Nah. Usar geografia para explicar sociedade é um truque velho e simplista (“países tropicais são subdesenvolvidos porque têm natureza generosa e abundante, e as pessoas ficam preguiçosas porque não precisam trabalhar tanto” era uma teoria levada a sério).
A geografia plana da Holanda ajuda a pedalar, claro, mas não a explicar como a Holanda foi tomada por bicicletas. Aliás, por muito pouco ela não terminou que nem a Bélgica e muitos países no pós-guerra. Deu trabalho, e demorou, mas eles evitaram esse destino.
Foi assim.
O problema do carro na Holanda nos anos 50
Depois da Segunda Guerra, a Holanda, como muitos outros países do mundo, passou a investir no carro como meio de transporte individual. A partir dos anos 50 o carro era dominante nas cidades holandesas. O carro era visto como sinal de progresso, da sociedade se modernizando.
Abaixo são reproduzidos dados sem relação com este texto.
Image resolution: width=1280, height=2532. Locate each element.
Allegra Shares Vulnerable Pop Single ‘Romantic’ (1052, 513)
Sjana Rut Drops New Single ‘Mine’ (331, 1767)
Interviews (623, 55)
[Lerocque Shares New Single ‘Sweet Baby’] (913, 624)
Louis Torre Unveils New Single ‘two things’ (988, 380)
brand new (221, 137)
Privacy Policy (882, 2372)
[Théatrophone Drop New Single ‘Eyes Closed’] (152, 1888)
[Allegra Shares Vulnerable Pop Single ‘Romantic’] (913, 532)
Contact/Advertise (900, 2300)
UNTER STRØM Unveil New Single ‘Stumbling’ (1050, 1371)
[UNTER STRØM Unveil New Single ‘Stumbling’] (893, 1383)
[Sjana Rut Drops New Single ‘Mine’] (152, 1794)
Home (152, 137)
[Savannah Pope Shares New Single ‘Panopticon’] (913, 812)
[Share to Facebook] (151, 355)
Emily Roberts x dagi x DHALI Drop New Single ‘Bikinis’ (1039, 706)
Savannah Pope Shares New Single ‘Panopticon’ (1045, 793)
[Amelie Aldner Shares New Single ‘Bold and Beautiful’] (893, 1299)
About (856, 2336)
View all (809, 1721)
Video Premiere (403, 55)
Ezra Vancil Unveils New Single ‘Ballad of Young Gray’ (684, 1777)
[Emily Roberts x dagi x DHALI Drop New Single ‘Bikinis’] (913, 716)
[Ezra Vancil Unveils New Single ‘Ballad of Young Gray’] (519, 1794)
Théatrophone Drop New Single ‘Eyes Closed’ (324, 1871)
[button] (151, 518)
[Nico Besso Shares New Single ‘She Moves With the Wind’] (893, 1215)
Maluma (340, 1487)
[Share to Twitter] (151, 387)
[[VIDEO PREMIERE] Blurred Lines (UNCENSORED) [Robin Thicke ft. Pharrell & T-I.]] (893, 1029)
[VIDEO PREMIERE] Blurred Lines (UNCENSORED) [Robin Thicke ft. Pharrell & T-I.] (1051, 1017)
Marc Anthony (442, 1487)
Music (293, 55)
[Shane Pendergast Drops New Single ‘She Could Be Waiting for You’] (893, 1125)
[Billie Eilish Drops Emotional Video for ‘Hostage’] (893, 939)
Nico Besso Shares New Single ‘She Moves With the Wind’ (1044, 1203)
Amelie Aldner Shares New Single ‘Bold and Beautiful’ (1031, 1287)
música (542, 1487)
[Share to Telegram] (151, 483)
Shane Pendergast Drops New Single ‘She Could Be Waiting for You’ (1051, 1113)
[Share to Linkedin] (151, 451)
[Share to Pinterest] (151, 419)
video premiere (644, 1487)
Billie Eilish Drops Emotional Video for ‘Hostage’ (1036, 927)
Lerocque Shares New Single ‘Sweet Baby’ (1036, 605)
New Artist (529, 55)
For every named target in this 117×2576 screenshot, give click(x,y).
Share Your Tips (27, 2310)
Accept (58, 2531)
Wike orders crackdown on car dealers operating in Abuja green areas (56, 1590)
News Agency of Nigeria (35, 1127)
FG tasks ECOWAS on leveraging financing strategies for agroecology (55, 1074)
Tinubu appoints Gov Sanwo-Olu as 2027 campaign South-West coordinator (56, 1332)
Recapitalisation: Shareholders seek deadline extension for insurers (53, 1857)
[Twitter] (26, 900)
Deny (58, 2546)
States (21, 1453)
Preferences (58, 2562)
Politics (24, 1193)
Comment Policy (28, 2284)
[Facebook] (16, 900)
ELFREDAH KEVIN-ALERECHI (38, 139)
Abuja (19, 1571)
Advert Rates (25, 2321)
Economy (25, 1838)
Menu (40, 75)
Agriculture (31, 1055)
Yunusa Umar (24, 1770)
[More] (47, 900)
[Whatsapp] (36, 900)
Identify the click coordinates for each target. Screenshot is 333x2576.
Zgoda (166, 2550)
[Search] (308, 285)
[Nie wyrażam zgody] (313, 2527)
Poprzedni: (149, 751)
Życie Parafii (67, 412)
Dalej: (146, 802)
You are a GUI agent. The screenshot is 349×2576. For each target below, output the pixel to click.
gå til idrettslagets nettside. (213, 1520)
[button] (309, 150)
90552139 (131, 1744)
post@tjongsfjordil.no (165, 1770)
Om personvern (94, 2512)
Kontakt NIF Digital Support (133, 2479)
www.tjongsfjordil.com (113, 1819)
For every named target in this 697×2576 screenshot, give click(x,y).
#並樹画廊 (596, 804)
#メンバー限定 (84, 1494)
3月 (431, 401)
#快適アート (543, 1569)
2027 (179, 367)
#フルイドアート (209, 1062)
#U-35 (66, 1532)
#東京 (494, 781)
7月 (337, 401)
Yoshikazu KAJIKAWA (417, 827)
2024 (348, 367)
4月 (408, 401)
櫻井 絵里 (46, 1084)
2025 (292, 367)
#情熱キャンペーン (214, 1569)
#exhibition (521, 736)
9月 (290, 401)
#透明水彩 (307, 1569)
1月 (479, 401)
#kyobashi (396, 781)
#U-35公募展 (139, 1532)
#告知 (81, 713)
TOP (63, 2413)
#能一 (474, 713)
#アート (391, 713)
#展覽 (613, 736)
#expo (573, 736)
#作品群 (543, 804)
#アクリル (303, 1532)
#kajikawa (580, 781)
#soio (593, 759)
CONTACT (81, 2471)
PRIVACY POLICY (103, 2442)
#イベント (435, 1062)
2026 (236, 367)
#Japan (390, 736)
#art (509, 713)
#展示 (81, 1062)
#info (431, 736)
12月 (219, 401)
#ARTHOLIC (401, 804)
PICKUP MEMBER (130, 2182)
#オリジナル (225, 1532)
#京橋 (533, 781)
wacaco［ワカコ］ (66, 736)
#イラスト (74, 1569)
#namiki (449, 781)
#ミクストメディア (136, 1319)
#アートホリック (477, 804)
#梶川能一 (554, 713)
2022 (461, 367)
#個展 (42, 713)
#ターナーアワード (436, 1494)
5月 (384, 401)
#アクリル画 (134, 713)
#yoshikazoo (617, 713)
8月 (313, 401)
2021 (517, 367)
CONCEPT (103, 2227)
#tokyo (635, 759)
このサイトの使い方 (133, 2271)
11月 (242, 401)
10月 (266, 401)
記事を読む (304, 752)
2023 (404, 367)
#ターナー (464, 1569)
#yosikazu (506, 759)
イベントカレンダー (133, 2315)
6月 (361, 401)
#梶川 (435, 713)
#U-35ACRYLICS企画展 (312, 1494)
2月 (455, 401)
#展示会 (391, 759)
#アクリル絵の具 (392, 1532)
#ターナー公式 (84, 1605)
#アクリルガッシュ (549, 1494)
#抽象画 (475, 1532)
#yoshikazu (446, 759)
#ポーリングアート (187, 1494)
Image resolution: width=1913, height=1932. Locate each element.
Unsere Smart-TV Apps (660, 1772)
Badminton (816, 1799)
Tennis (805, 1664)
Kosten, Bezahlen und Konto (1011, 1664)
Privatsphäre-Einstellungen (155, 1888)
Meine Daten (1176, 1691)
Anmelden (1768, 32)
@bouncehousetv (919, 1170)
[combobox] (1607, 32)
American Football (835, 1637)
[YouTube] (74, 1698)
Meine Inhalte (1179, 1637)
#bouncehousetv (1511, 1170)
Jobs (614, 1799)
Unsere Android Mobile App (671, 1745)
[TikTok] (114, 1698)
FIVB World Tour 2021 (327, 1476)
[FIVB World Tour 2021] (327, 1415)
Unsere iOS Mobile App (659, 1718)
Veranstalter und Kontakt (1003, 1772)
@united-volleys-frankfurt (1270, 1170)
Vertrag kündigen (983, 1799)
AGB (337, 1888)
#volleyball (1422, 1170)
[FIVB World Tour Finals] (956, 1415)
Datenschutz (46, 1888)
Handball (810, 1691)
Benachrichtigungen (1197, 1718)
O problema é que as cidades da época não foram construídas para carros. Com ruas estreitas, especialmente nos centros, pouco ou nenhum lugar para estacionar, a cidade estava no caminho do carro. O que fazer? Muitas cidades resolveram se remodelar, derrubar prédios, abrir ruas, criar estacionamentos. Bruxelas fez isso. E muitas cidades da Holanda começaram a fazer isso, Amsterdam inclusive.
Amsterdam só não foi totalmente remodelada, e seu centro histórico preservado, devido a um movimento popular de resistência para manter sua história. Algumas avenidas foram abertas, mas o plano era bem mais extensivo, e por muito pouco Amsterdam não terminou com uma cara bem diferente hoje. Isso ainda não era relacionado com as bicicletas, mas com preservação. De toda a maneira, as cidades holandesas, como era tendência no mundo, migraram para o carro, com muitas se remodelando sim.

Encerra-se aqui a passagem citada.